In addition to enhanced delivery to tumors, the modular nature of small proteins like HAC–PD-1 enables facile combination with other immunotherapeutics. This is a key consideration in light of the impressive efficacy of combined checkpoint blockade with nivolumab (anti–PD-1) and ipilimumab (anti-CTLA4) in melanoma patients (24) as well as numerous preclinical studies that have demonstrated synergy between antibodies targeting PD-1:PD-L1 and additional immunomodulatory pathways, such as TIM-3 (25), LAG-3 (26), GITR (27), OX-40 (28), and 4-1BB (29). In the case of HAC–PD-1, multispecific agents targeting synergistic immunomodulatory pathways can readily be elaborated by simply fusing multiple small protein modules, including other engineered receptor decoys or single-domain antibodies. This design leverages the coexpression of different immune checkpoint ligands and/or receptors on the same cells to provide enhanced avidity, and thus potency, to the combined agent. Furthermore, multispecific therapeutics could simplify treatment regimens by reducing the number of separately administered drugs and, by extension, reduce the costs associated with their separate manufacture and development.

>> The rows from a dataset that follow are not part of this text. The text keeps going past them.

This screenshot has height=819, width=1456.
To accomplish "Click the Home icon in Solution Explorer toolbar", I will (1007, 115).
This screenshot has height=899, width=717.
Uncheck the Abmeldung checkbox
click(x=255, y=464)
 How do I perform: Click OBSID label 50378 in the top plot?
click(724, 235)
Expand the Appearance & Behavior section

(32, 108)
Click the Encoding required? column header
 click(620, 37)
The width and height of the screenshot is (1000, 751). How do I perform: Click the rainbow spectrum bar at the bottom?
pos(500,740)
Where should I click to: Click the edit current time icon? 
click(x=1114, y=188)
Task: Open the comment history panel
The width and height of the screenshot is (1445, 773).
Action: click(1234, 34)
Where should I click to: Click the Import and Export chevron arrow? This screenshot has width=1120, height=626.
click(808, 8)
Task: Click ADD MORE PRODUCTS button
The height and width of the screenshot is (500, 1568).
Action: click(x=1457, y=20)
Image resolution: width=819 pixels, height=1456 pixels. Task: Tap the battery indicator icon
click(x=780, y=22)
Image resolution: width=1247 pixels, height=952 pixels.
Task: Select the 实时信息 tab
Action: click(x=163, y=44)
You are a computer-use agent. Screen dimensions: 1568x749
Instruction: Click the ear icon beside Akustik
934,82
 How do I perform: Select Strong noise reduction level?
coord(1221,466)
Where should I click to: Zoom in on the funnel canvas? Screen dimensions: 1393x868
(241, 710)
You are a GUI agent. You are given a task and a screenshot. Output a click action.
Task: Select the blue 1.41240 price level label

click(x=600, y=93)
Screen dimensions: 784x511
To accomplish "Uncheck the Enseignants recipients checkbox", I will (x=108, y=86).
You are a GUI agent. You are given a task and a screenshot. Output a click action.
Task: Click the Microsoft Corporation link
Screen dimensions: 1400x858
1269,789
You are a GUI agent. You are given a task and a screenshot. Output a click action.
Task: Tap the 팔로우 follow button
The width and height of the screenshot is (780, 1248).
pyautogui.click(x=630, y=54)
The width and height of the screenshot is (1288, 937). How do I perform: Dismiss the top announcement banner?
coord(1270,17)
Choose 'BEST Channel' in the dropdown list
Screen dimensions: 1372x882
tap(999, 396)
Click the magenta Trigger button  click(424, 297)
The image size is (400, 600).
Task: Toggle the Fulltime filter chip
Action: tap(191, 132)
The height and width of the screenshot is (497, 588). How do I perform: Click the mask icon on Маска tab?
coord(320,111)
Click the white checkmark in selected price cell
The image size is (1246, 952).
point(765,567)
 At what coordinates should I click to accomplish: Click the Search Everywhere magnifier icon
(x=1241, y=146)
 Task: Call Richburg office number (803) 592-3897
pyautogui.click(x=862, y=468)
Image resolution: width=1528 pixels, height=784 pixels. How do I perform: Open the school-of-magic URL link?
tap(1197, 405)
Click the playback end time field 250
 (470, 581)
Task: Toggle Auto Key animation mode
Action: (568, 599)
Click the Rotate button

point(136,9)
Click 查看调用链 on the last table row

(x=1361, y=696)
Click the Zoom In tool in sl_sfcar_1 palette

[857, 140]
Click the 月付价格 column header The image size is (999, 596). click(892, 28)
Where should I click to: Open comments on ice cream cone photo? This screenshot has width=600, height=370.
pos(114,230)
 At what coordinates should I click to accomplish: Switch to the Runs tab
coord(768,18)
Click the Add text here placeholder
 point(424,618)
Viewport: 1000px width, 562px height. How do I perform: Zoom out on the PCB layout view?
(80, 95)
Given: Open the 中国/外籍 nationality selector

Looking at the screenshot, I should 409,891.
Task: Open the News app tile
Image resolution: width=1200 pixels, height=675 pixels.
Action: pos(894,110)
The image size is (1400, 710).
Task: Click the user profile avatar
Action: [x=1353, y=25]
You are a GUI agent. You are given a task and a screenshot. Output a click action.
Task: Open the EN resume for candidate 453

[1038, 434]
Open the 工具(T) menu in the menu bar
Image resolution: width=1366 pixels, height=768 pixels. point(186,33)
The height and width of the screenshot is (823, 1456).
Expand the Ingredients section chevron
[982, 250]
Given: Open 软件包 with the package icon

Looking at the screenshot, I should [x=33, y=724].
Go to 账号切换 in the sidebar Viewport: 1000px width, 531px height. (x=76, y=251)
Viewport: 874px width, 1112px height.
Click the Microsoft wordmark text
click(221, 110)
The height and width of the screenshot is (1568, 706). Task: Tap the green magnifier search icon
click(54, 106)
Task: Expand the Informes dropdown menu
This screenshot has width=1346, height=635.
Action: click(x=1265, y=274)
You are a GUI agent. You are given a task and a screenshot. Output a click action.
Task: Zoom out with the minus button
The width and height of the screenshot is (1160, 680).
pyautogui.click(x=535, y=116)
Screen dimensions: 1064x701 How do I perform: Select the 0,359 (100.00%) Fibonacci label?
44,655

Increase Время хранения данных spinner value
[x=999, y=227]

In considering small proteins as therapeutics, their size presents an important trade-off; although a decreased molecular weight enhances tumor penetration, it also results in increased glomerular filtration and renal losses. Consequently, HAC–PD-1 and other small PD-1:PD-L1 antagonists may need to be administered frequently or continuously to achieve a maximal therapeutic effect. By contrast, the long serum half-life of antibodies in humans makes dosing possible at convenient intervals spaced weeks apart. However, our data indicate that this convenience is counterweighed by the submaximal efficacy of antibodies in the immunotherapeutic setting. Additional study is necessary to determine an optimal balance between classical measures of pharmacokinetics such as drug serum half-life and more direct correlates of therapeutic effectiveness (e.g., target receptor occupancy in tumors).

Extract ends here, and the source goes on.